ソフトバンク、KDDIが相次いで「2年後縛らない」プランを発表――総務省はあんな腑抜けプランで満足しているのか:石川温のスマホ業界新聞
ソフトバンクとKDDIが相次いで契約から2年(24カ月)経過した後の解約金を取らないプランを発表した。いずれも従来の「2年縛り」の月額料金に300円を足した料金設定で“横並び”となっている。総務省はこれで満足なのだろうか。
ソフトバンク、KDDIが相次いで、2年後に縛らないプランの発表を行った。
既存のプランよりも月額300円高いが、3年目に突入した後はいつ解約しても、契約解除料が請求されないというものだ。
この記事について
この記事は、毎週土曜日に配信されているメールマガジン「石川温のスマホ業界新聞」から、一部を転載したものです。今回の記事は2016年3月19日に配信されたものです。メールマガジン購読(月額540円)の申し込みはこちらから。
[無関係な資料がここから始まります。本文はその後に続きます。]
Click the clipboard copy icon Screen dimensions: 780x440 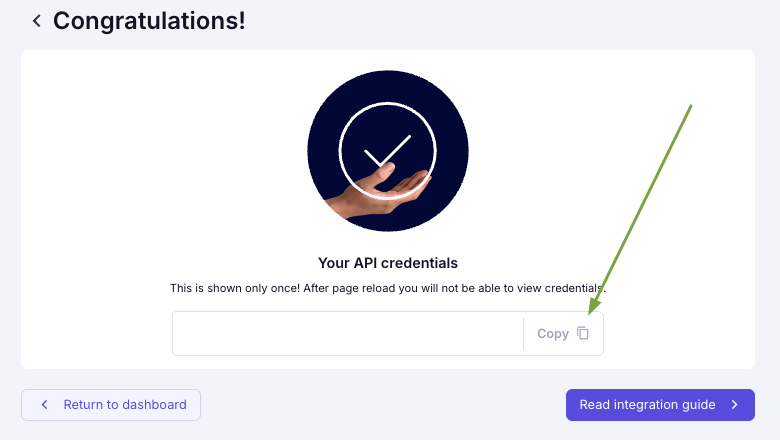tap(583, 333)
すでに日経電子版のコラムでも書いたが、2年後に辞めるのを前提で毎月300円も高いプランを契約するユーザーがどこにいるというのか。2社が発表したプランは無意味だし、まさに肩すかしを食らった感がある。
直前に産経新聞に掲載されたKDDI・田中孝司社長のインタビューでは「自動更新を辞めるだけでは面白くない」として、記者から「利用者にとって魅力ある料金プランとの抱き合わせにするのか」という質問に「そうだ」と答えている。
しかし、発表された内容はソフトバンクの「マネ放題」であり、面白くもなんともない。これがKDDIとして、利用者にとって魅力ある料金プランだという認識であれば、相当、世間とズレている感覚に陥ってしまっているのではないだろうか。
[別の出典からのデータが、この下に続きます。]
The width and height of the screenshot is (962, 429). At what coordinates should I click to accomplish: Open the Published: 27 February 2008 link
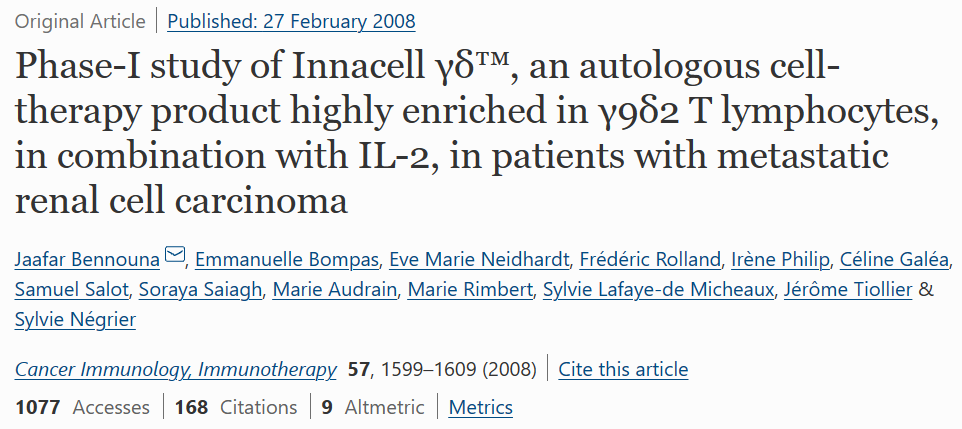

とはいえ、キャリアの立場とすれば、ユーザーに逃げられたくないというのは当然であり、契約解除料を取らないプランを新設したところで、できるだけ売りたくないというのが本音だろう。そのため、このような腑抜けなプランが2社から出てきたのは経営的な立場から見れば、理解できなくもない。
ここで、本来ならば、総務省がガツンと2社に檄を飛ばし、新しい料金プランを突っぱねるくらいの態度を示してもいいのではないか。
2年縛りの見直しに関しては、総務省の意向もあることから、2社が事前に総務省に対してお伺いを立てているのは間違いない。今回、2社が相次いでプレスリリースを出したと言うことは、総務省から承諾をもらった上で、世間に発表したと見るのが自然だ。
総務省がこの内容で「2年縛りが見直せ、競争環境が促進される」と納得しているとしたら、笑い話にしかならない。総務省は何が目的で、ここまで暴れてきたのか理解に苦しむ。
このタイミングでキャッシュバックや実質0円販売、2年縛りなど、業界の悪しき習慣を抜本的に見直し、メスを入れられるチャンスなのに、総務省が中途半端な仕事をしてしまったら、キャリアの思うようになり、この先も何ら変わることなく、業界は衰退していくだろう。
せっかく、世間も注目しているのだから、総務省にはもう一踏ん張りしてもらい、キャリアの尻をたたきまくってもいいのではないか。
ソフトバンクとKDDIに対して、「これでは不十分」と、もう一度、新料金プランを見直すような指導を総務省には期待したものだ。